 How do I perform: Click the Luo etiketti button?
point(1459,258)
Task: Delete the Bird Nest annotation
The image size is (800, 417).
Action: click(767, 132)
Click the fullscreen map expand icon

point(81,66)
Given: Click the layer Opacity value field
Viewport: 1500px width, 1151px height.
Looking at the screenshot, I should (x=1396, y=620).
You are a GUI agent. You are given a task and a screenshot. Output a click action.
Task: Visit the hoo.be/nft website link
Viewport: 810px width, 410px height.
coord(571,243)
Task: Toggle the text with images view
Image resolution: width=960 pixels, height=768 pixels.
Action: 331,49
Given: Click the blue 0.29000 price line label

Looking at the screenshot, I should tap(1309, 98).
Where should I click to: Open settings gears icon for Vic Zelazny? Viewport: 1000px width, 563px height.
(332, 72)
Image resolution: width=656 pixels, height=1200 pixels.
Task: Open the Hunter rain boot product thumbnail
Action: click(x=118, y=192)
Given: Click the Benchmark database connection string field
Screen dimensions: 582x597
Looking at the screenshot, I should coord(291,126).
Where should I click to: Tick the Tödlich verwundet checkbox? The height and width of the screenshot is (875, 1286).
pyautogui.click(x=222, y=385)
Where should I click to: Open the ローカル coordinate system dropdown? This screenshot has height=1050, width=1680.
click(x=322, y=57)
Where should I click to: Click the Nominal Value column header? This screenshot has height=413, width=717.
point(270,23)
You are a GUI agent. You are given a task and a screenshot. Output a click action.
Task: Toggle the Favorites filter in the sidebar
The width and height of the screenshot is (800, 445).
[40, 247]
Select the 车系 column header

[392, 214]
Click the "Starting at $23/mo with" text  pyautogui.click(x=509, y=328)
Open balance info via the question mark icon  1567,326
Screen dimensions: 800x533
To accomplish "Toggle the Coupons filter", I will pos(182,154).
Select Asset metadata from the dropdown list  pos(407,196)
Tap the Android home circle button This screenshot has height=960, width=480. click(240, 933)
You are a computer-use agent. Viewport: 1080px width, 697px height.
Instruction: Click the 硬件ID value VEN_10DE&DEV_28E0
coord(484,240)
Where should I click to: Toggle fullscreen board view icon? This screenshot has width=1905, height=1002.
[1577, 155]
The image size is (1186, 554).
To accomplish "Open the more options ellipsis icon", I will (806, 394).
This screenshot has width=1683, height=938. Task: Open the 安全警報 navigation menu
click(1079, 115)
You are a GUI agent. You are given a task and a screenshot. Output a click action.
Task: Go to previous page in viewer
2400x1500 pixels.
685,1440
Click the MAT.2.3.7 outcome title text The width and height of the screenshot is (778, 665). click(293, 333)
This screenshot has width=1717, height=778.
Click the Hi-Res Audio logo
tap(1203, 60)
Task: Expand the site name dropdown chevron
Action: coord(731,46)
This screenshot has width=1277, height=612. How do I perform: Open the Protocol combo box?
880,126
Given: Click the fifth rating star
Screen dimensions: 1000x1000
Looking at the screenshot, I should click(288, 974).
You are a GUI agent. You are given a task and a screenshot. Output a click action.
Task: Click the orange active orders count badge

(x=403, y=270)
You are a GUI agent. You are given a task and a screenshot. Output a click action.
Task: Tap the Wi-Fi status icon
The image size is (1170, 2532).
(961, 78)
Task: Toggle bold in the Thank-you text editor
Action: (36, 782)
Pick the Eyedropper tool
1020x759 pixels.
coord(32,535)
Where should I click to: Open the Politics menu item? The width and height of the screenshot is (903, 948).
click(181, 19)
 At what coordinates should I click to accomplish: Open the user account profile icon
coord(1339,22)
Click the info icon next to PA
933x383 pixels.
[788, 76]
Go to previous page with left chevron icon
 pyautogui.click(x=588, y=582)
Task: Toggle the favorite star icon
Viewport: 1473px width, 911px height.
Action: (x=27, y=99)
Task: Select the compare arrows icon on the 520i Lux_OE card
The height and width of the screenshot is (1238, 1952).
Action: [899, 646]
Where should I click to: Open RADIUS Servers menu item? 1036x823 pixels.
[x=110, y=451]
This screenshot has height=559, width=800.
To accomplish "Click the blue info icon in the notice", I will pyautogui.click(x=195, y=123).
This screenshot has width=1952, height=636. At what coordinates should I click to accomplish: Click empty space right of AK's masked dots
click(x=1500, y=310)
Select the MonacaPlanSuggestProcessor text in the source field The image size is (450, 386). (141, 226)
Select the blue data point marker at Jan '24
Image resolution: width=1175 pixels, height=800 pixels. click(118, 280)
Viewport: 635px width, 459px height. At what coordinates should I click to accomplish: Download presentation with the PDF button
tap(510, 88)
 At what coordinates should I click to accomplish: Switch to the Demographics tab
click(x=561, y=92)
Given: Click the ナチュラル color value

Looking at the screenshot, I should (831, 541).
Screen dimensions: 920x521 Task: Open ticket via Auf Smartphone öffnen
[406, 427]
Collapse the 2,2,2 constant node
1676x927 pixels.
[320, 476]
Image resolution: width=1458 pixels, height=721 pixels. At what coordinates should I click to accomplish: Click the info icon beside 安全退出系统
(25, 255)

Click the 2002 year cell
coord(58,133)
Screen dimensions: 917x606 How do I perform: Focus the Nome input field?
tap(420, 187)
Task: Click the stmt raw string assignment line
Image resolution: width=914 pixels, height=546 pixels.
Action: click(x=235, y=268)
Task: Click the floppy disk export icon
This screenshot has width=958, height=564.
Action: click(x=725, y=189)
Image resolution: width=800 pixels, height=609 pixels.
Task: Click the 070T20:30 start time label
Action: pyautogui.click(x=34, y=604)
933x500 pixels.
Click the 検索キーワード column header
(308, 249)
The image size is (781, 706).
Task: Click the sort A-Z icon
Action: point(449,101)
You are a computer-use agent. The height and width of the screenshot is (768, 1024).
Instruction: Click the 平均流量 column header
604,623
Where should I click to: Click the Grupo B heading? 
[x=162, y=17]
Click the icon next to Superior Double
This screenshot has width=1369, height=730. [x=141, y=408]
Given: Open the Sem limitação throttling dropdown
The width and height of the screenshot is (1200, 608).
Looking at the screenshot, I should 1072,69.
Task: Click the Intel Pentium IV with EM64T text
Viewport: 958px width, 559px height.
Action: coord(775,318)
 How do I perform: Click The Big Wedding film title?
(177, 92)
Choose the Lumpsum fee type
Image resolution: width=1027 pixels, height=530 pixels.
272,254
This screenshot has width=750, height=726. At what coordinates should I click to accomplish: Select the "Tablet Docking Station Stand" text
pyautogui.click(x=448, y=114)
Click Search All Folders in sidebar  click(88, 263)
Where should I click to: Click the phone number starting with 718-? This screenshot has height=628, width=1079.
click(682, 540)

= = = = =

[Work to complete]:
Copy each line of the records that has "will" in it.

[Response for this exercise]:
To accomplish "Toggle the Coupons filter", I will pos(182,154).
To accomplish "Open the more options ellipsis icon", I will (806, 394).
To accomplish "Click the blue info icon in the notice", I will pyautogui.click(x=195, y=123).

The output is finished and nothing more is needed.